-- Start PASSAGE --

Monday, 26 January 2026

Tax Residency Certificate- Significance of Form 10FB - How to Get it

 Form 10FA is an application to request a Tax Residency Certificate from the Income Tax Department. After scrutiny and approval, the TRC is issued in Form 10FB by the tax department.

Purpose of Tax Residency Certificate (Form 10FB)

To prevent double taxation, Sections 90, 90A, and 91 provide taxpayers with options to claim benefits and pay tax on their foreign income only once. Both tax credit/refund and relief are applicable, depending on the presence (or absence) of DTAA with the country/organisation, or the nature of the business of the applicant with that entity. DTAA stands for the Double Taxation Avoidance Agreement under Section 90 of the Indian IT Act.

A tax residency certificate is mandatory for obtaining relief from tax being deducted by foreign agencies (to avoid duplicate tax deductions) in which you have certain interests. The certificate (Form 10FB) is provided after your application gets approved by the department. It may take two to four weeks, depending on your activities.

Filling out and submitting the application form (10FA) typically takes 15 to 30 minutes, provided you have all the necessary details and supporting documents ready. The process is straightforward and requires basic information such as PAN, address, and the financial year for which the certificate is needed.

-- End PASSAGE --
-- Start LISTING --

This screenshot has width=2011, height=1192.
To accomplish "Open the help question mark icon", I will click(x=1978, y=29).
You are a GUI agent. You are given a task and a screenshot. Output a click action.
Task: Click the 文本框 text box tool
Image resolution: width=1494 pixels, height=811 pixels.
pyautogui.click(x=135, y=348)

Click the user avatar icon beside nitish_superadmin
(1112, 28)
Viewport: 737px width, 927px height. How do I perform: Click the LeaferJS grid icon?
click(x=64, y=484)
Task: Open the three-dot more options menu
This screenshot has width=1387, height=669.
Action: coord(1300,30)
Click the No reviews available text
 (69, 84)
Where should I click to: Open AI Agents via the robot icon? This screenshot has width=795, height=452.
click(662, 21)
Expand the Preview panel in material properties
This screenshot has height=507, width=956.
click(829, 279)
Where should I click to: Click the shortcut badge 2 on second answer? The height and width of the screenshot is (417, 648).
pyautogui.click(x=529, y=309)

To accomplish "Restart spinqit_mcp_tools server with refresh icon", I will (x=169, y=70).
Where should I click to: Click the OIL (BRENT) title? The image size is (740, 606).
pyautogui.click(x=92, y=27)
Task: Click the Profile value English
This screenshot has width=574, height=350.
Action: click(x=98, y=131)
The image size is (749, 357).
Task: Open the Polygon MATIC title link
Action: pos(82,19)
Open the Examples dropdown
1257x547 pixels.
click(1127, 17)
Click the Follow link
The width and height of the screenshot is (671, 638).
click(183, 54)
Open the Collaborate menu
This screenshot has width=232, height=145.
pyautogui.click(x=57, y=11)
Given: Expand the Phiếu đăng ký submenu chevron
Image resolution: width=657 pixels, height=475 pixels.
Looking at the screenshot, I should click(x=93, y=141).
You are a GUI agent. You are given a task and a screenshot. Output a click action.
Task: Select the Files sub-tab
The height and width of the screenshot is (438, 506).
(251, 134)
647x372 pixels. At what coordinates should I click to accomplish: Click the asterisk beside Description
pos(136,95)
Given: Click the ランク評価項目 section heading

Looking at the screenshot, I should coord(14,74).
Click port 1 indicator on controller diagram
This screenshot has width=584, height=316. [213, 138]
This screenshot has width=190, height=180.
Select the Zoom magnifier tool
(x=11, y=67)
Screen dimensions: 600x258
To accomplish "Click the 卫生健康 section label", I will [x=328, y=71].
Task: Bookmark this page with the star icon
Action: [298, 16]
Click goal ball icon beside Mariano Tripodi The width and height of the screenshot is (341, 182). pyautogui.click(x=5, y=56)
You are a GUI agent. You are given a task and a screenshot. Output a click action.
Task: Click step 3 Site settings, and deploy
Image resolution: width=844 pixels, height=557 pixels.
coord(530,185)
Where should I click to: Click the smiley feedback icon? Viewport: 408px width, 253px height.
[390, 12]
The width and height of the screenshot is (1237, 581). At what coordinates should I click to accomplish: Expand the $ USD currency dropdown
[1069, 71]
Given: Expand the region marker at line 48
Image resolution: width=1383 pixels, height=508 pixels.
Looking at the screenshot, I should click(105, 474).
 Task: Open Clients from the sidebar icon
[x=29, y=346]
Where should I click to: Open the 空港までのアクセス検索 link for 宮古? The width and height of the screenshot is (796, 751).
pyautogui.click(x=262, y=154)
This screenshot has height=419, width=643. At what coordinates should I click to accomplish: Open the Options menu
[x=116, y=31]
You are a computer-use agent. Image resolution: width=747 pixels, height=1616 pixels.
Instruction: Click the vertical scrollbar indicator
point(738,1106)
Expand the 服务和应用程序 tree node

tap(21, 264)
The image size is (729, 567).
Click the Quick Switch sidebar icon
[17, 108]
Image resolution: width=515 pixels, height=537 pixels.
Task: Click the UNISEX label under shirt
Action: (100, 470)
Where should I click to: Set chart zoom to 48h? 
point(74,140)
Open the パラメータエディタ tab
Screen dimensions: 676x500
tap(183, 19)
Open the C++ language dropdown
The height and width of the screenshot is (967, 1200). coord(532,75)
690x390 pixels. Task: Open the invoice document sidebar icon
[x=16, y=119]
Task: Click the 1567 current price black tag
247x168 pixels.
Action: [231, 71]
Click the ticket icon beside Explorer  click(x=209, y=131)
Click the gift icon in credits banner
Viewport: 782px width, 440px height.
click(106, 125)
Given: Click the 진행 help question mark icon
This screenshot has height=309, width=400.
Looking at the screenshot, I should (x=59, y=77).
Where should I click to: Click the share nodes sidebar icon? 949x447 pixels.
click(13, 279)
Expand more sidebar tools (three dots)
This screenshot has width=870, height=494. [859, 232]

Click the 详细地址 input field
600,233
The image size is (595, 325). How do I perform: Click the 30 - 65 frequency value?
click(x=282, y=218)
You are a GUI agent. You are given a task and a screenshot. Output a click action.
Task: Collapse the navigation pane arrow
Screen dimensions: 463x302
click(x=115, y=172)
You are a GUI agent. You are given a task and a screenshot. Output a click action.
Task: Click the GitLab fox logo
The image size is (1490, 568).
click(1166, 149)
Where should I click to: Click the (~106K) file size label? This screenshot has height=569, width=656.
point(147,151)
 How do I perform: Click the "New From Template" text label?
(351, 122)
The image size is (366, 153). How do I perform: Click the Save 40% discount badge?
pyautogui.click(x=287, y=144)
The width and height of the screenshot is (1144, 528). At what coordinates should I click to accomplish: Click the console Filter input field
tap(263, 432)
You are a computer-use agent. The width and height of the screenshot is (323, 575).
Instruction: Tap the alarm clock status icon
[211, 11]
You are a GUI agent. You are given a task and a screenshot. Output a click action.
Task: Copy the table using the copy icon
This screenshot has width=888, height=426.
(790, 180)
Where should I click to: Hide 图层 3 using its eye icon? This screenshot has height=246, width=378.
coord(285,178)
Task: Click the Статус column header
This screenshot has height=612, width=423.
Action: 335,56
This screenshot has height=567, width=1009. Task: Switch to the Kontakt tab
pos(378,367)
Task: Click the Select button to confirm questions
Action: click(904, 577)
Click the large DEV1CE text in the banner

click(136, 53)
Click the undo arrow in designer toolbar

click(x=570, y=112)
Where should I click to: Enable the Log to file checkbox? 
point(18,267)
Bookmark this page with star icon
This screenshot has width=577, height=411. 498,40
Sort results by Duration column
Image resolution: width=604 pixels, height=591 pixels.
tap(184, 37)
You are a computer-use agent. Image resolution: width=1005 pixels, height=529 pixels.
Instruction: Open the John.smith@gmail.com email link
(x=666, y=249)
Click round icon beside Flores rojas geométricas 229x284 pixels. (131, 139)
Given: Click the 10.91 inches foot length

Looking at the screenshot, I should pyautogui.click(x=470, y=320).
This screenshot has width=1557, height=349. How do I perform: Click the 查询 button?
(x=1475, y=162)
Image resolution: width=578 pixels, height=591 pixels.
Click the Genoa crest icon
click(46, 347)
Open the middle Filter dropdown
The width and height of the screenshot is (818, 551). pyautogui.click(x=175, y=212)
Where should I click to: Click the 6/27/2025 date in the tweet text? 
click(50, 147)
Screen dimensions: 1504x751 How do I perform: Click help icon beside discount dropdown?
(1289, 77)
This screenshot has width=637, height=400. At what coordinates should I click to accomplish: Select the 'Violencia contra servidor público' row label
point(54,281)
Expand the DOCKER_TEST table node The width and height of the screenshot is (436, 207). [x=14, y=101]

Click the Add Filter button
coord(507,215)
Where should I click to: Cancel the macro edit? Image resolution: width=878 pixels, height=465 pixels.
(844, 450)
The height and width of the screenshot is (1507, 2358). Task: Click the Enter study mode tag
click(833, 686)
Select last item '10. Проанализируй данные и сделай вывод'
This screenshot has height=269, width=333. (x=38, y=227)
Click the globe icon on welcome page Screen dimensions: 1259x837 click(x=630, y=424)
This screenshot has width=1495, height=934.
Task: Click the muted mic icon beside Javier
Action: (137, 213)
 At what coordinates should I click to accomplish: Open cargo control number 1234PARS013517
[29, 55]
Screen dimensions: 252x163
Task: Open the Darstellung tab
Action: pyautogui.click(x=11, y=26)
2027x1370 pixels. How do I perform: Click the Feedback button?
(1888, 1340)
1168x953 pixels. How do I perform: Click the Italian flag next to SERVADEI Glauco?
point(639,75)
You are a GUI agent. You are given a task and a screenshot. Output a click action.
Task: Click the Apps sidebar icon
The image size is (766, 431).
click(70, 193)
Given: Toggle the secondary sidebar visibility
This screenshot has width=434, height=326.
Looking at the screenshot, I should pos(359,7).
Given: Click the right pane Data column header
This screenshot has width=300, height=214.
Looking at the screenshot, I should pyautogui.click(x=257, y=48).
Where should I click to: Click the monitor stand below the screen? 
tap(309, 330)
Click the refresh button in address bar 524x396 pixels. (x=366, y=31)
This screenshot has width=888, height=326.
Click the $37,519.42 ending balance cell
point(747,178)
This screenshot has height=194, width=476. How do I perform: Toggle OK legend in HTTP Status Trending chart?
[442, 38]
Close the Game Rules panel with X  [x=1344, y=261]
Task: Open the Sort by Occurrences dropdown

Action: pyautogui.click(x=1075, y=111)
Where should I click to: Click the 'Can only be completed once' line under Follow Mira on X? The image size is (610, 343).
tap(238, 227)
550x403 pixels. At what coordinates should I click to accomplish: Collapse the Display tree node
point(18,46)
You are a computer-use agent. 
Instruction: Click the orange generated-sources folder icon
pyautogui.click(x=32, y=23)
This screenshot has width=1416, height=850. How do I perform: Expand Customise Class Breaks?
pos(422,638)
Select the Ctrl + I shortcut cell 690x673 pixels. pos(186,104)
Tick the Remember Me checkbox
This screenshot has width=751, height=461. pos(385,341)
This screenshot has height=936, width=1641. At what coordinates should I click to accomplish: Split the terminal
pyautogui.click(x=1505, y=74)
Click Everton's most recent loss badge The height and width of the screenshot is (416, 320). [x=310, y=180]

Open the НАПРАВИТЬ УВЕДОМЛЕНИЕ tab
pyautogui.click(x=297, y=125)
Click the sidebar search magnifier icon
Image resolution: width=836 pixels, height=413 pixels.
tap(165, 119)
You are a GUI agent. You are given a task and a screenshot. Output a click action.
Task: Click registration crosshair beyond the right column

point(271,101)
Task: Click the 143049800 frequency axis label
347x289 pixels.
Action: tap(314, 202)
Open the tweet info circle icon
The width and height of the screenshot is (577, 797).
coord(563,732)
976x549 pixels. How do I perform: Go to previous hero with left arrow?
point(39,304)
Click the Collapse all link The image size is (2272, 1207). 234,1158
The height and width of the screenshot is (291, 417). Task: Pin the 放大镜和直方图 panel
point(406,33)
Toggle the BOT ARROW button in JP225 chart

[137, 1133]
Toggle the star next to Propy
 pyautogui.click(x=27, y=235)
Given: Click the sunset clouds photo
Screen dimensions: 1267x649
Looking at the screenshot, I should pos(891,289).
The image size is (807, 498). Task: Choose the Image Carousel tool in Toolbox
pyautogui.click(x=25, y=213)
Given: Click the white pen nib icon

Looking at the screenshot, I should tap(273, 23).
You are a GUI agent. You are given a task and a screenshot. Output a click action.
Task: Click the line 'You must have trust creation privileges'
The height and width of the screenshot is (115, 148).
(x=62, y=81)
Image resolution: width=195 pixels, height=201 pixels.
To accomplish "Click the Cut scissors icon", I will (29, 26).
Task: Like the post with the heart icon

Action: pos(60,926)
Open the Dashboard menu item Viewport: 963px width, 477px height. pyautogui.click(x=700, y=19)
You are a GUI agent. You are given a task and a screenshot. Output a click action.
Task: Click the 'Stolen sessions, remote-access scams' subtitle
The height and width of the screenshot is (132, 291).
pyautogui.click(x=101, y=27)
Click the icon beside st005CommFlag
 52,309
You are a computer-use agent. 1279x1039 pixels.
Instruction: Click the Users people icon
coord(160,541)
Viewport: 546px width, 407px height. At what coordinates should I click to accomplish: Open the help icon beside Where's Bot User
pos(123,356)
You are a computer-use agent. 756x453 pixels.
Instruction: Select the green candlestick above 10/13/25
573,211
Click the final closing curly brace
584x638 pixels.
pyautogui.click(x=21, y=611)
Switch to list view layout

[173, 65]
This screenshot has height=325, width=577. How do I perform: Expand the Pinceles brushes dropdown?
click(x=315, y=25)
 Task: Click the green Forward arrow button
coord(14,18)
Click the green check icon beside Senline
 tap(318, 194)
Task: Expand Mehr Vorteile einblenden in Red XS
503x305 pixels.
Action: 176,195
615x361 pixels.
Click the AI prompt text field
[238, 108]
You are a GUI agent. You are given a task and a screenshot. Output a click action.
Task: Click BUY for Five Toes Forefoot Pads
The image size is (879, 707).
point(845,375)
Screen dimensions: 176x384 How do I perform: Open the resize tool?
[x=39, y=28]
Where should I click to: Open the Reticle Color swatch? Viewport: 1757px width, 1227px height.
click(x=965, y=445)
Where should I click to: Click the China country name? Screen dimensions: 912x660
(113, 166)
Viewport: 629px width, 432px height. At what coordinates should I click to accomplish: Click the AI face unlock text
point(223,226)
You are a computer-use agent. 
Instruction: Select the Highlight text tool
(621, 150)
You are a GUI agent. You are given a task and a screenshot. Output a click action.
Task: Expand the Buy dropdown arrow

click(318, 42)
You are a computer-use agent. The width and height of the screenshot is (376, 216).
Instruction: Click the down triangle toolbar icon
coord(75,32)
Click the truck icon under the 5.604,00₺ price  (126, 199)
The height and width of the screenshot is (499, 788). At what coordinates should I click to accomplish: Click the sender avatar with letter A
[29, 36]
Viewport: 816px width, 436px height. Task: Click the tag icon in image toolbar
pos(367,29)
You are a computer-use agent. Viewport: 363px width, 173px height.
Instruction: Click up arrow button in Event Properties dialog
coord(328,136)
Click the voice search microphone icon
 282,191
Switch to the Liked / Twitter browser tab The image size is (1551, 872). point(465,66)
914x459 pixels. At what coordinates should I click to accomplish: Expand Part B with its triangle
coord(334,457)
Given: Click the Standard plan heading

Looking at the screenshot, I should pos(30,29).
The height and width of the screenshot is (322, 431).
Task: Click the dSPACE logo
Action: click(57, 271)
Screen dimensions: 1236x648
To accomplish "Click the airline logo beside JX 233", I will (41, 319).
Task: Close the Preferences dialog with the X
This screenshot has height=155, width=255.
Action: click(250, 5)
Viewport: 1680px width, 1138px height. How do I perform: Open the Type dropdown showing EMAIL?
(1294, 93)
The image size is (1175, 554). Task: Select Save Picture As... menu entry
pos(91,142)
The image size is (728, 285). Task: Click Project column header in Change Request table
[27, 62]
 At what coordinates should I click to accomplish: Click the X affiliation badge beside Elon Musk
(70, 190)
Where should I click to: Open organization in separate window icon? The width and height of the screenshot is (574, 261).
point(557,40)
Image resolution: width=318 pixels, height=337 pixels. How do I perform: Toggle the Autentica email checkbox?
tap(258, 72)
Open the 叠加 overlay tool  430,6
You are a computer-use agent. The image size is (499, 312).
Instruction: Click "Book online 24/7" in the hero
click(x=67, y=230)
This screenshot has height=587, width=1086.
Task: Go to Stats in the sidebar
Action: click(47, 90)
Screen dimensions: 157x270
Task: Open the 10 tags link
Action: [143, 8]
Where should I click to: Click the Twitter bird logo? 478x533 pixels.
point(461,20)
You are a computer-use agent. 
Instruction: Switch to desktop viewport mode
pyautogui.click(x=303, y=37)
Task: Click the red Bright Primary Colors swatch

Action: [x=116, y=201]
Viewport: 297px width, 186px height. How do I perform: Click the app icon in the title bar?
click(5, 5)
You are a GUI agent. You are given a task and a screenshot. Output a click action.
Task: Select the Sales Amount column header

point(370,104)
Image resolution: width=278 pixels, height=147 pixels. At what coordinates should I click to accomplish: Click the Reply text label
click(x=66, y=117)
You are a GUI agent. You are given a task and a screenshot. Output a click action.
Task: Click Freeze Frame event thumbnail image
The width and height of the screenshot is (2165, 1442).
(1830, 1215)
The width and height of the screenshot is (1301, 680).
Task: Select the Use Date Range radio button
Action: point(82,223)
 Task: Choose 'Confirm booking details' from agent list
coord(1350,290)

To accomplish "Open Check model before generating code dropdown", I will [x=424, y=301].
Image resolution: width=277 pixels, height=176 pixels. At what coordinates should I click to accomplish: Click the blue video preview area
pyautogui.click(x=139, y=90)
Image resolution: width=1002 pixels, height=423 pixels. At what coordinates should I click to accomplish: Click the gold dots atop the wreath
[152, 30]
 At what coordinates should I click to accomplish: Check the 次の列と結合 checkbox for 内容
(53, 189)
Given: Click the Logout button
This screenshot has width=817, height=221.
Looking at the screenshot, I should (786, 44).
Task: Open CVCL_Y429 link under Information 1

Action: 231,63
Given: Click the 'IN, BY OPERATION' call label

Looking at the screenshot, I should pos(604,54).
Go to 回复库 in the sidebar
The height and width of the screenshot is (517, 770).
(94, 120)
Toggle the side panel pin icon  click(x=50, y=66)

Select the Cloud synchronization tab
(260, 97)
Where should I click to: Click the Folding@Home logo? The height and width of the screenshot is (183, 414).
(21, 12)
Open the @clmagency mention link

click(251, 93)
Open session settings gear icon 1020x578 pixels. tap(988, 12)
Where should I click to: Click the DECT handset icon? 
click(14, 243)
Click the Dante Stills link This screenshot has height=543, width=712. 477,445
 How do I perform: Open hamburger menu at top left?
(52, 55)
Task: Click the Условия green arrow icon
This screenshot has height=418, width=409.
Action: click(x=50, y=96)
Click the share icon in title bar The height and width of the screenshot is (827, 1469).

-- End LISTING --

WORK TO COMPLETE -> Return the passage of the tax residency certificate text exactly, starting at "Form 10FA is" and ending at "Residency Certificate (Form 10FB)". None of the entries matter here.

WRITTEN ANSWER ->
Form 10FA is an application to request a Tax Residency Certificate from the Income Tax Department. After scrutiny and approval, the TRC is issued in Form 10FB by the tax department.

Purpose of Tax Residency Certificate (Form 10FB)